大学院プログラムGR講演会「責任という虚構」Part.2
 今月発刊予定『責任という虚構』(東京大学出版会)の著者である小坂井敏晶さんによる講演会が開催されます。どなたでも参加できますので、当日会場までご来場ください。


日時:7月9日(水)13:00-14:30(予定)
会場:慶應義塾大学湘南藤沢キャンパス エプシロン11教室
講演者:パリ第八大学心理学部准教授・小坂井敏晶氏
主要著作:『民族という虚構』(東京大学出版会、2002年)。
【講演概要】集団責任と同一化
 人間が主体的存在であり、自己の行為に対して責任を負うという考えは近代市民社会の根本を支える。殺人など社会規範からの逸脱が生じた場合、その出来事を起こした張本人を確定し、その者に責任能力が認められる限り、懲罰を与える。人間が自由な存在であり、自らの行為を主体的に選び取るという人間像がそこにある。

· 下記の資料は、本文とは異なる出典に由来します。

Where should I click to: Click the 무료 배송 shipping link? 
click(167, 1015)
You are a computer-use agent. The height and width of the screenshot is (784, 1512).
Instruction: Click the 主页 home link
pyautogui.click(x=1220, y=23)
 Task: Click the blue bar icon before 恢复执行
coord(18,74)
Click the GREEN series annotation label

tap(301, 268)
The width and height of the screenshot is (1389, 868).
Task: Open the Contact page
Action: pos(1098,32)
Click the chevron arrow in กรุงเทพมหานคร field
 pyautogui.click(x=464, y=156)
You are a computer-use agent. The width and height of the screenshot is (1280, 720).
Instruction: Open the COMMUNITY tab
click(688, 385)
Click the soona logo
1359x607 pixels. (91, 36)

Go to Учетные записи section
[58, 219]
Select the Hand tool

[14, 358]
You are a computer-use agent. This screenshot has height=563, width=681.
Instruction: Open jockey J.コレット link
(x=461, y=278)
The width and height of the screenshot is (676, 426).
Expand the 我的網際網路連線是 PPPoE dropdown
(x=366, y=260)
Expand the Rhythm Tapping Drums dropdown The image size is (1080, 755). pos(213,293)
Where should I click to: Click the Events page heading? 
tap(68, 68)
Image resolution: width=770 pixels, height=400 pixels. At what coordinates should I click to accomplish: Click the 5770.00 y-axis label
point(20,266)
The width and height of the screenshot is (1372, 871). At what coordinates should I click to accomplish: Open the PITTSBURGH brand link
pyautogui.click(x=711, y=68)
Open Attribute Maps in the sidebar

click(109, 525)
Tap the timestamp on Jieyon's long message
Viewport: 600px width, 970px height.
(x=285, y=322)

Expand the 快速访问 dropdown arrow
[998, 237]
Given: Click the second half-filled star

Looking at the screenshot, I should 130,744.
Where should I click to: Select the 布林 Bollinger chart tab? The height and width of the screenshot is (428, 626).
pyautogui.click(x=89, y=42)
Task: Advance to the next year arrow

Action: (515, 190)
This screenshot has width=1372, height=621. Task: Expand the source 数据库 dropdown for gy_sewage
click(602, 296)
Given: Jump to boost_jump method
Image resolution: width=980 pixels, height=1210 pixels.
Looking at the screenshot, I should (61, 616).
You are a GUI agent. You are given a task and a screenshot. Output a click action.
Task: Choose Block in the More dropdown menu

 他方、人間が自律的な存在ではなく、常に他者から社会環境から影響を受けている事実を社会科学は実証する。行動が社会環境に左右されるなら、責任を負う根拠はどこにあるのか。
 各人の性格が行動の一因をなす事実を持ち出しても、この問題は解決できない。確かに人間の行動は外界の要因だけで決定されない。しかし人格という我々の内的要因も元を質せば、親から受けた遺伝形質に家庭教育や学校などの社会影響が作用して形成される。したがって私が取る行動の原因分析を続けていけば、最終的に行動の原因や根拠を私の内部に定立できなくなる。
 さらには、大脳生理学や認知心理学が明らかにするように、行為は意志や意識が引き起こすのではない。意志決定があってから行為が遂行されるという常識は誤りであり、意志や意識は他の無意識な認知過程によって生成される。
 今回の講演では、集団責任の論理構造に光を当て、行為の因果律とは別の原理によって責任が問われる事実を敷衍する。さらに責任概念・現象の歴史的変遷を視野に収めた上で責任の正体を明らかにしたい。